L’agence de presse officielle iranienne, citée par le quotidien jordanien « Al Raï », affirme que les ingénieurs iraniens ont développé une bombe intelligente de 900 kg. Cet engin baptisé Qassed équipera les avions bombardiers F-4 et F-5, fournis par les Américains au régime du Chah.
Qassed, selon le quotidien jordanien, est une bombe dirigeable qui avait été développée par l’industrie de l’armement iranienne, l’année dernière, n’avait pas encore testée. L’annonce hier par Téhéran de son succès signifie de facto que l’engin a été testé.
Par ailleurs, les autorités iraniennes ont annoncé l’arrestation de deux groupes indépendantistes du Khouzistan et la saisie de quantités importantes d’armes.

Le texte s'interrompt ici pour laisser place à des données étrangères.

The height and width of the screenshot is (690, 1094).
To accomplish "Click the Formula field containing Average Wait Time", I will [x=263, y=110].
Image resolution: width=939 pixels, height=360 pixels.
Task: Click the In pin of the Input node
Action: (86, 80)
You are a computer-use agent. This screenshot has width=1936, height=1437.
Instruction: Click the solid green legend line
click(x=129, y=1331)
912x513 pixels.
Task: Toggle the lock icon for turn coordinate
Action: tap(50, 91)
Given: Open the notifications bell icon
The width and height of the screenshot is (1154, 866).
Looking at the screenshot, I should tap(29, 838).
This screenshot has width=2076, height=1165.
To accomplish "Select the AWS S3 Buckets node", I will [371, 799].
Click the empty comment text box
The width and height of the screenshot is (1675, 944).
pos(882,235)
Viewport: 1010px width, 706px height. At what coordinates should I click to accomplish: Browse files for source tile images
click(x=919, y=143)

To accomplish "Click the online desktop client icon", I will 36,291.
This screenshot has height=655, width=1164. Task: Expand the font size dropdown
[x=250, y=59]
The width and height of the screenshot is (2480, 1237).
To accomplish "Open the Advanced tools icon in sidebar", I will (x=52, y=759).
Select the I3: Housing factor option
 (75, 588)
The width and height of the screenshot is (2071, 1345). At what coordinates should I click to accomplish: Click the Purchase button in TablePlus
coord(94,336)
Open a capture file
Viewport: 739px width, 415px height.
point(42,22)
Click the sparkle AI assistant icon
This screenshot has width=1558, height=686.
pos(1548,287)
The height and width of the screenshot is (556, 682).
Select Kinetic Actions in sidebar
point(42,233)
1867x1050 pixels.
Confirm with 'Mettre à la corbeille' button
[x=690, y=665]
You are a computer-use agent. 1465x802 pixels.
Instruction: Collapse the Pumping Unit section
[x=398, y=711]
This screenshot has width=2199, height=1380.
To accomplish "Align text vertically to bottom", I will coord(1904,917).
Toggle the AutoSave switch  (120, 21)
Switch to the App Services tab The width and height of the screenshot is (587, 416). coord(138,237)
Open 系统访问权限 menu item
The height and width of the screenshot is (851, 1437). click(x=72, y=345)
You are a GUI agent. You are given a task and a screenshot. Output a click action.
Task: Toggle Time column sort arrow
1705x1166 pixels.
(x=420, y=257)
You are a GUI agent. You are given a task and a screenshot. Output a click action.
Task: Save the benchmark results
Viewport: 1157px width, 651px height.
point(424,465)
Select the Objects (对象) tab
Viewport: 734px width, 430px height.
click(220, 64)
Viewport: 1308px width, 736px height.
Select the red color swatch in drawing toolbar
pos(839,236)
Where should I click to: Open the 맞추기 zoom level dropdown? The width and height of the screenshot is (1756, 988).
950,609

Cette région située à la frontière avec l’Irak (sud-ouest de l’Iran) est habitée par une majorité arabe, réprimée par Téhéran.
La Jordanie dénonce l’ingérence iranienne en Irak
Le quotidien libanais « Al Mustaqbal  » souligne que le premier ministre jordanien Maarouf Al Bakhit et le président du parlement, Abdelhadi Al Majali, ont vivement dénoncé l’ingérence iranienne en Irak.
Al Bakhit n’a pas manqué de souligné « ses craintes quant aux suites qui découleraient d’un accord que les Américains pourraient conclure sous la contrainte avec Téhéran pour assurer une sortie honorable de leurs troupes d’Irak  ». De son côté, Al Majali a qualifié le Hezbollah « de position iranienne avancée dans la région  ». Il a rappelé que « l’Iran finance et arme le Hezbollah puisqu’il s’agit d’un outil indispensable à sa politique et non pour libérer la Palestine comme prétendent Téhéran et Hassan Nasrallah  ».
Al Majali a estimé que « le conflit israélo-libanais est terminé, puisque l’Eta hébreu s’est retiré de tout le territoire. Les Fermes de Chebaa ont été conquises à la Syrie. Est-ce qu’un retrait israélien de ces Fermes aboutira au désarmement du Hezbollah et à sa transformation en formation politique ? Je doute  », a ajouté le président du Parlement jordanien. Quant à l’Irak, Al Majali a affirmé que « ce qui s’y déroule n’est pas un conflit entre sunnites et chiites, mais une ingérence iranienne pour des motivations nationalistes ancestrales héritées des conflits entre Arabes et Perses. Ces conflits qui avaient été rallumés durant huit ans, lors de la guerre Iran-Irak des années 1980  ».